■ **Provided text**:
Models present creations of Top & Bottoms by Phuket Mermaids during Bangkok International Fashion Week March 23, 2008.
Alright, so I wasn't going to post the photo - until I realized the name of the Mermaids was ... go ahead, try and pronounce it. I don't think I could make up Phuket Mermaids and Bangkok out of the blue. It's serendipity.
Meanwhile, it's more than 24 hours since my marathon weekend drunk-fest and I think I'm just now starting to catch up on the brain cells that are bouncing around inside my head.
I'm tempted to go back to that little bar on Chestnut Street where the Bachlorette parties were, but I fear that serendipity, being what it is, is impossible to re-create. Those of us who try are destined to fail. Perhaps it's best left to memory?

Sunday, April 6, 2008

Did you miss me?

Now I know how Keith Richards feels every day of his life. Since it only happens once a year or so, I suppose I'll recover. I have no idea how Keith survives. I think he's some kind of superhero. My friend's Bachelor Party Marathon went off fairly well, considering. Like many things, I was happy to participate but also glad that it's over.

■ **Stored data**:
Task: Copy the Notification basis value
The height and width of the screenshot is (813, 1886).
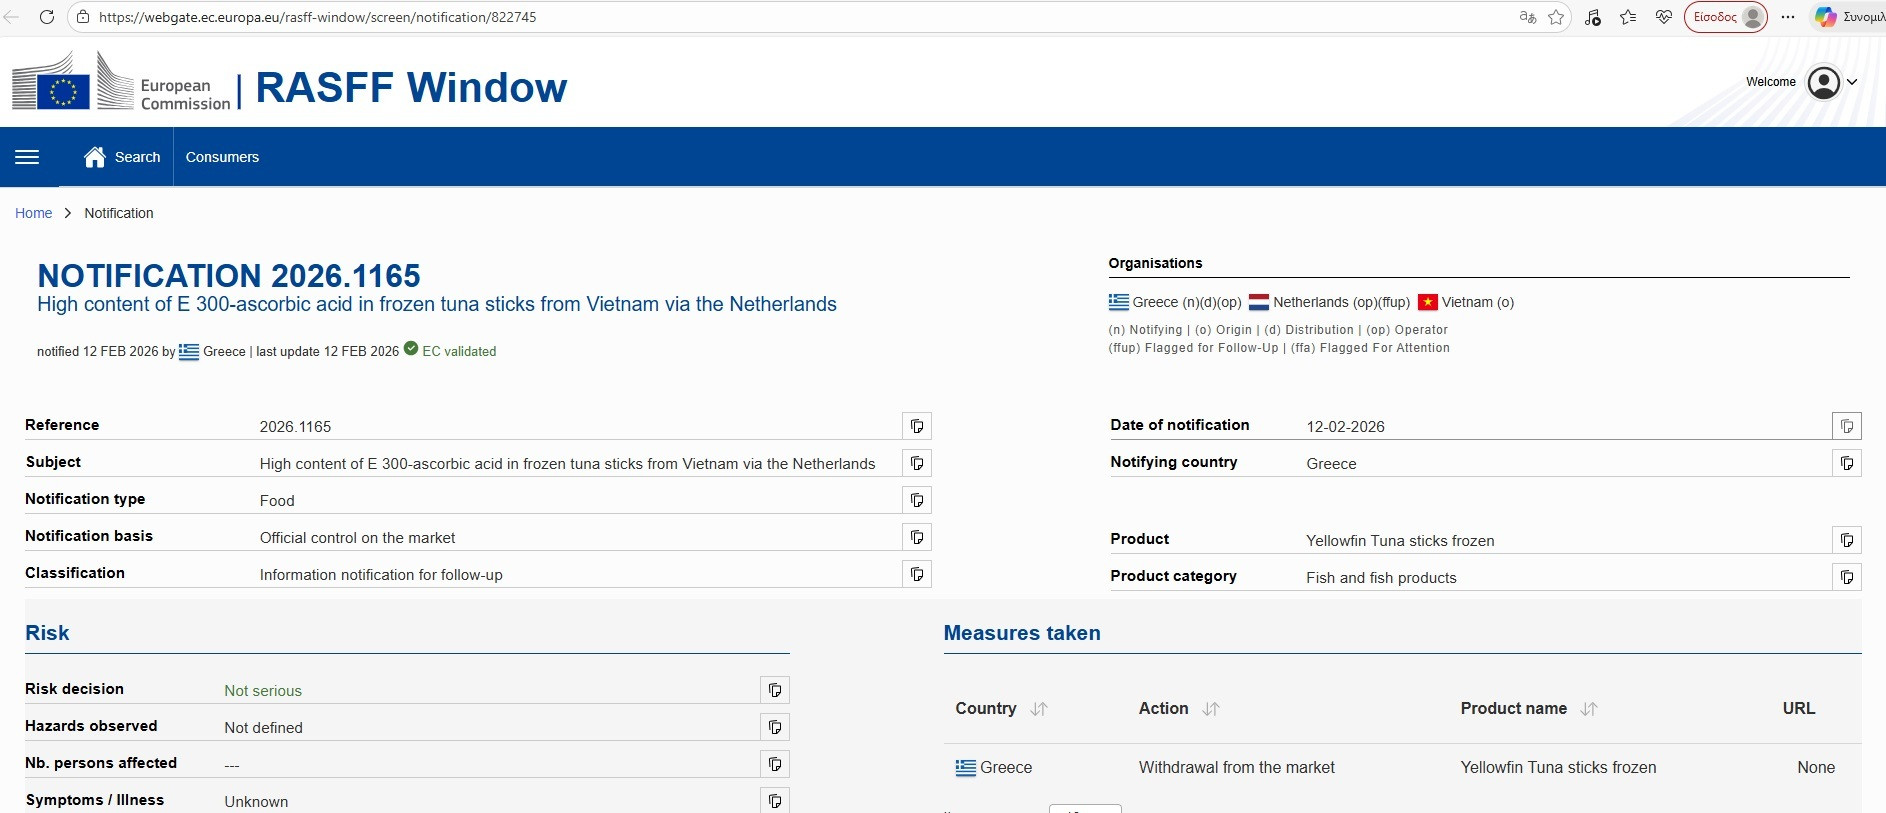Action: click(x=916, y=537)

==

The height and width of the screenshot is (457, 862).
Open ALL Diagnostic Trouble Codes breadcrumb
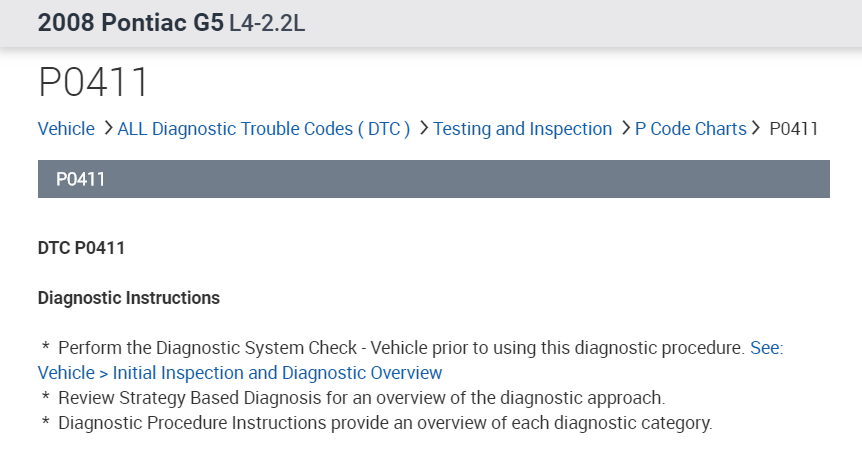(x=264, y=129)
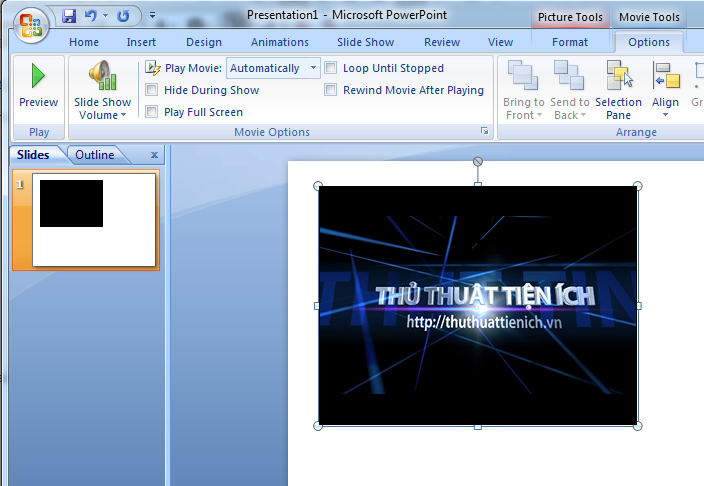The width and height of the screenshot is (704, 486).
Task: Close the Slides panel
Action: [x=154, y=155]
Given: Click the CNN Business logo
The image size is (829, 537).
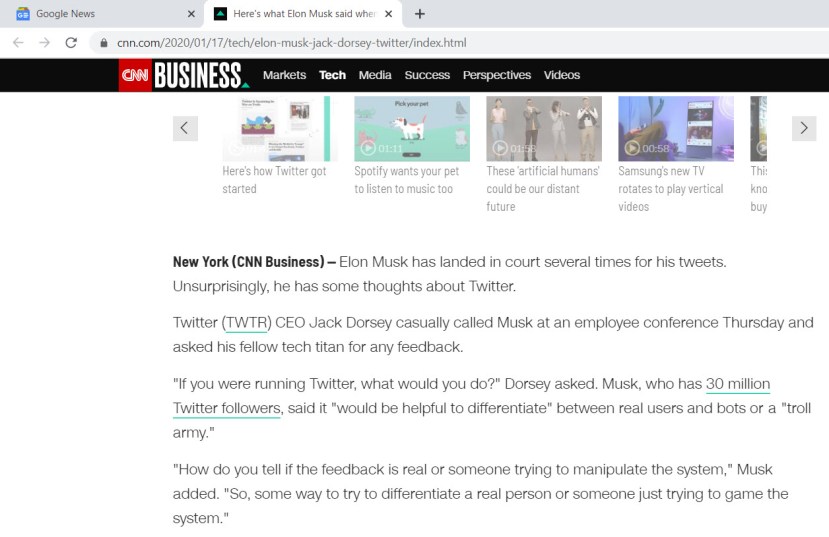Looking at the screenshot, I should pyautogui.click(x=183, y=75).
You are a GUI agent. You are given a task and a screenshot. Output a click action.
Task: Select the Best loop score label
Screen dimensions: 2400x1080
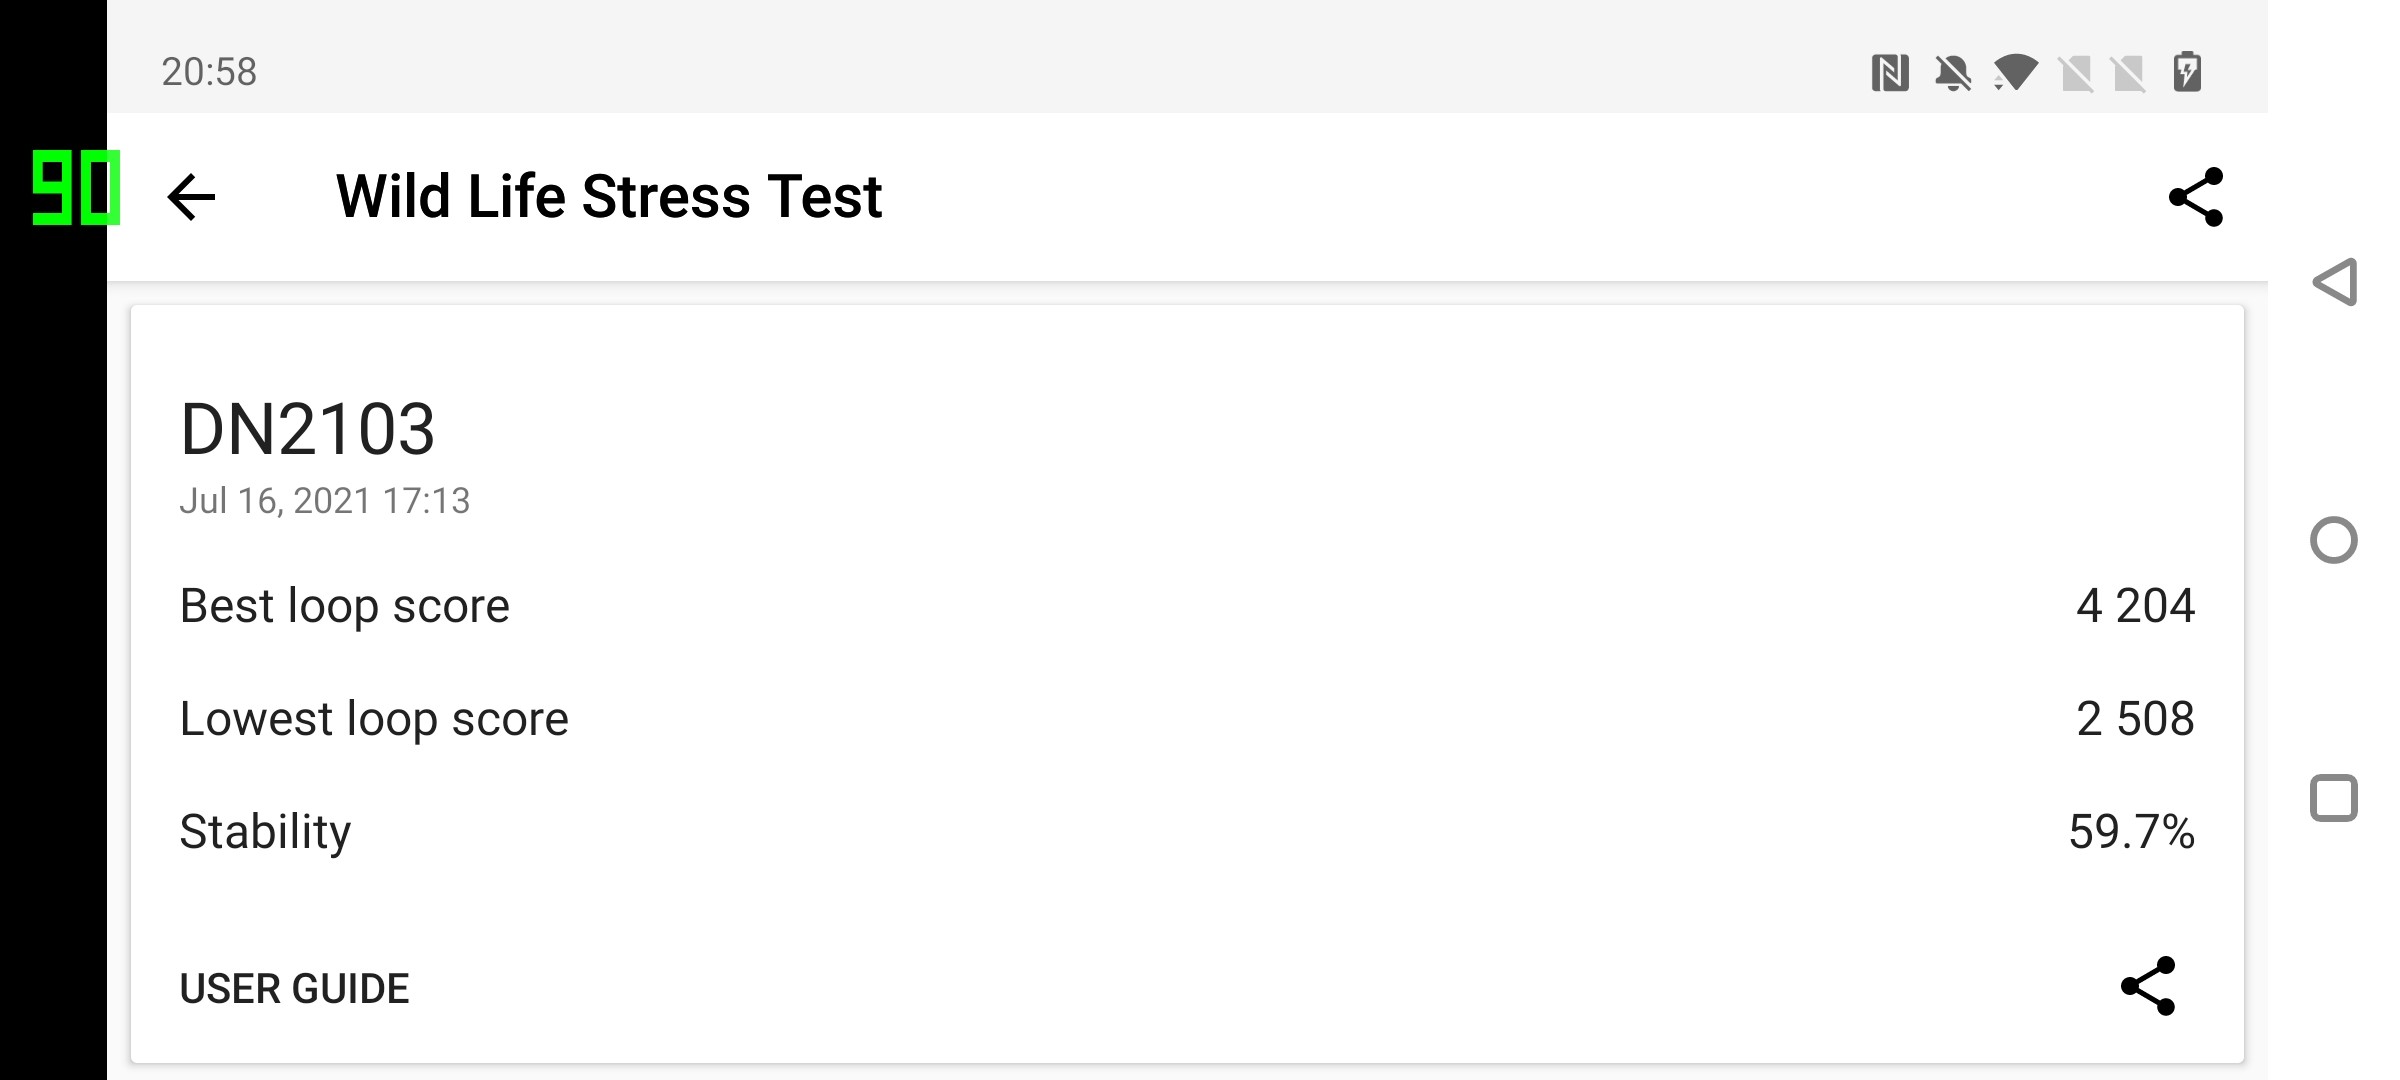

■ **Using the information**:
- a) Reproduce the part of the blog post starting at "Meanwhile, it's more" and ending at "left to memory?".
- b) Translate this sentence from the blog post into Spanish: "I have no idea how Keith survives."

■ **Your responses**:
- a)
Meanwhile, it's more than 24 hours since my marathon weekend drunk-fest and I think I'm just now starting to catch up on the brain cells that are bouncing around inside my head.
I'm tempted to go back to that little bar on Chestnut Street where the Bachlorette parties were, but I fear that serendipity, being what it is, is impossible to re-create. Those of us who try are destined to fail. Perhaps it's best left to memory?

- b) No tengo ni idea de cómo sobrevive Keith.